The stability of the TIQ was determined by correlating ratings at mid-treatment with those at post-treatment, which occurred 6 weeks apart, for the subset of teachers for whom there were both sets of ratings (n = 12 for FSS; n = 16 for CARE). Spearman rho correlations were calculated because the distribution of ratings on the TIQ deviated markedly from normality.
Seasonal effects were evaluated using the Kruskal-Wallis test, given the non-normality of the distributions for the TIQ. Groups were conducted three times per year (fall, winter, spring). Clinician effects were evaluated by examining means and standard deviations across clinicians. Tests of significance were not used because of the relatively low number of cases treated by some providers. FSS groups were conducted by four clinicians (n = 17 for clinician (C)-1; n = 16 for C-2; n = 4 for C-3; n = 8 for C-4). CARE groups also were facilitated by four clinicians (n = 8 for C-1; n = 16 for C-2; n = 17 for C-3; n = 7 for C-4).
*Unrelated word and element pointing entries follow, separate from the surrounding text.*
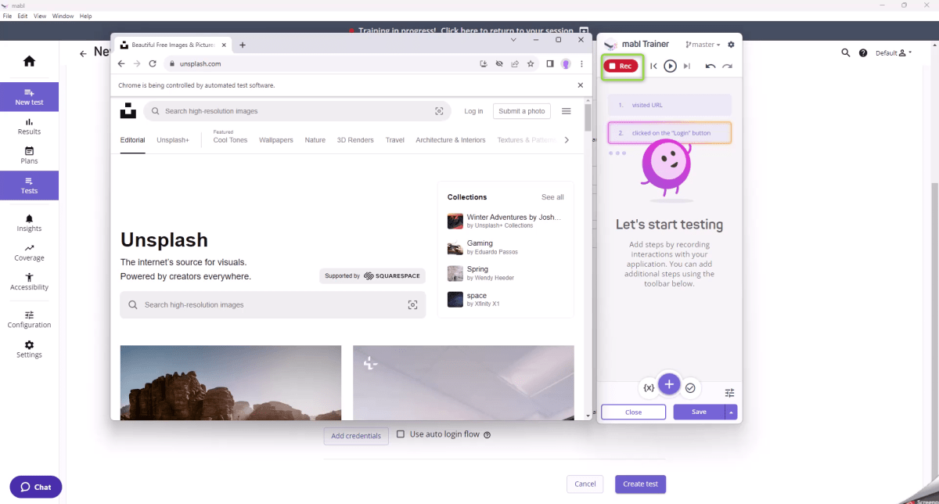Open the assertion checkmark icon in the Trainer
The image size is (939, 504).
click(x=689, y=387)
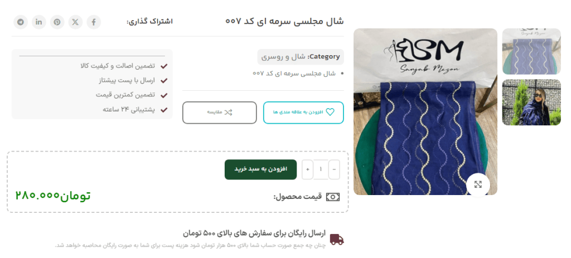571x258 pixels.
Task: Click compare shuffle arrows icon
Action: point(228,112)
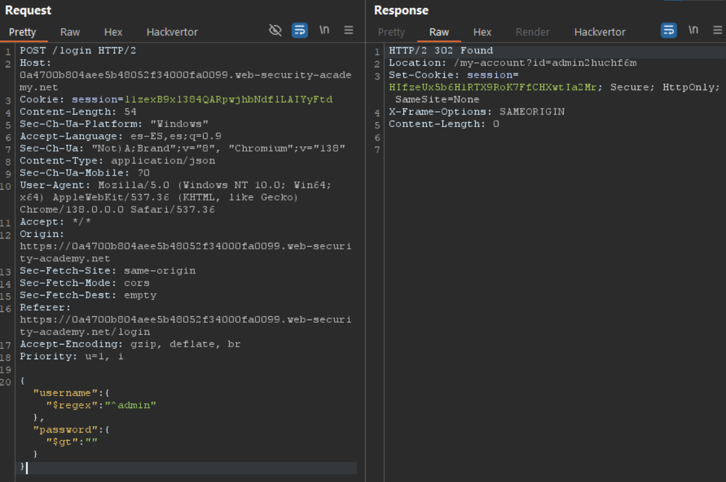Switch Request view to Raw tab
This screenshot has height=482, width=726.
(x=70, y=32)
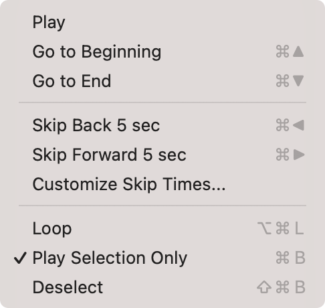The image size is (325, 308).
Task: Uncheck Play Selection Only
Action: (x=163, y=258)
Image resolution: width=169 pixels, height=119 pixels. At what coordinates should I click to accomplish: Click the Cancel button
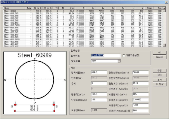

Differences in TIQ ratings as a function of grade level were evaluated using the Kruskal-Wallis test. Associations between TIQ ratings and levels of school adversity, family adversity, and child behavior problem severity were evaluated using Spearman rho correlations. With regard to grade level, ratings for grades 5 and 6 were collapsed because of the small cell sizes for each of these grades.
Results
Psychometric Properties of the TIQ
Corrected item-total correlations for each version of the TIQ are presented in Table 2. For the TIQ-FSS, all of the item-total correlations exceeded .40 except those for item 6 (r = .28) and item 12 (r = .14). Also, the range of ratings per item was at least 2 points, except for item 7 (1 point). Therefore, items 6, 7, and 12 were deleted from the scale in subsequent analyses. Coefficient alpha for the revised 10-item version of the TIQ-FSS was .90. For the TIQ-CARE, all of the item-total correlations exceeded .40 and had a range of ratings of 3 points. Therefore, none of the TIQ-CARE items were deleted in subsequent analyses. Coefficient alpha for the 8-item TIQ-CARE was .95. Correlations reflecting the stability of the TIQ over a 6-week period were .73 for FSS and .98 for CARE.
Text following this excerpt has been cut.